Third, further research is needed focused on prevention of adverse health outcomes in offspring through optimizing maternal prepregnancy body mass index, weight gain and diet during pregnancy. Studies are needed to assess the optimal amounts of maternal weight gain for short-term and long-term maternal and offspring health outcomes to further improve the IOM recommendations for gestational weight gain. Identification of specific maternal dietary components associated with offspring health outcomes is needed to improve maternal dietary recommendations during pregnancy. Long term follow up of mothers and their children participating in randomized trials focused on improving maternal diet and reducing maternal weight throughout pregnancy will provide insight into the effectiveness of these maternal lifestyle interventions during pregnancy for improving long-term health of offspring.

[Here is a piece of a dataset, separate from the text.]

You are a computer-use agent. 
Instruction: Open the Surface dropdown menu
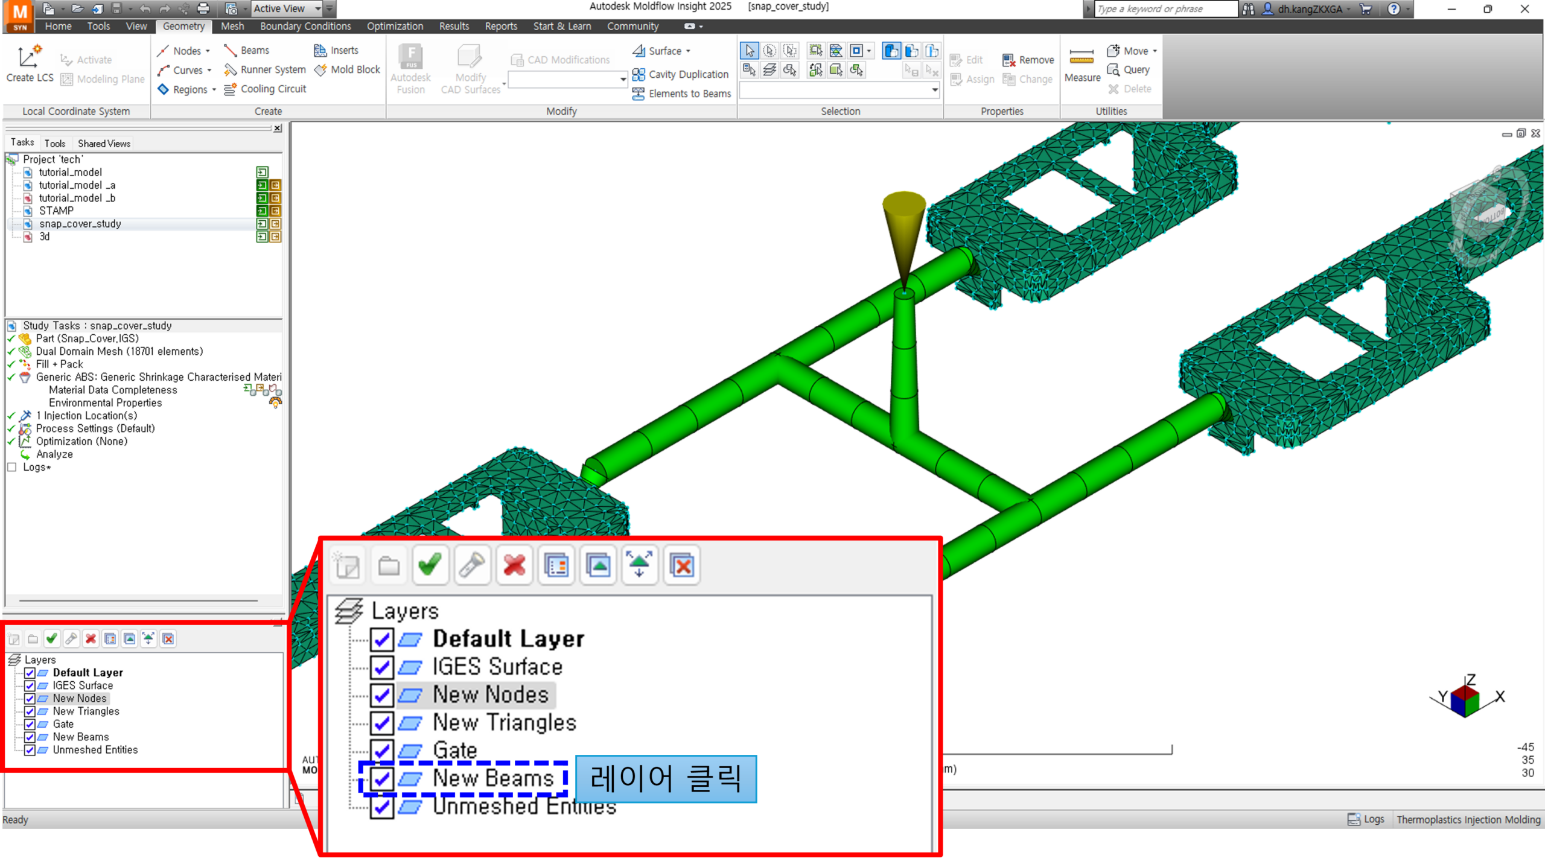[688, 51]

Maternal prepregnancy obesity and excessive weight gain during pregnancy seem to be important risk factors for an adverse in utero environment and long-term adverse cardiovascular and metabolic outcomes in the offspring. Well-designed epidemiological studies are needed to identify the extent of causality of the observed associations, the underlying exposures and their critical periods, the developmental adaptations, and the potential for development of preventive strategies to improve long-term health outcomes of offspring.
The author received funding from the European Union’s Seventh Framework Programme (FP7/2007-2013), project Early Nutrition under Grant Agreement No. 289346.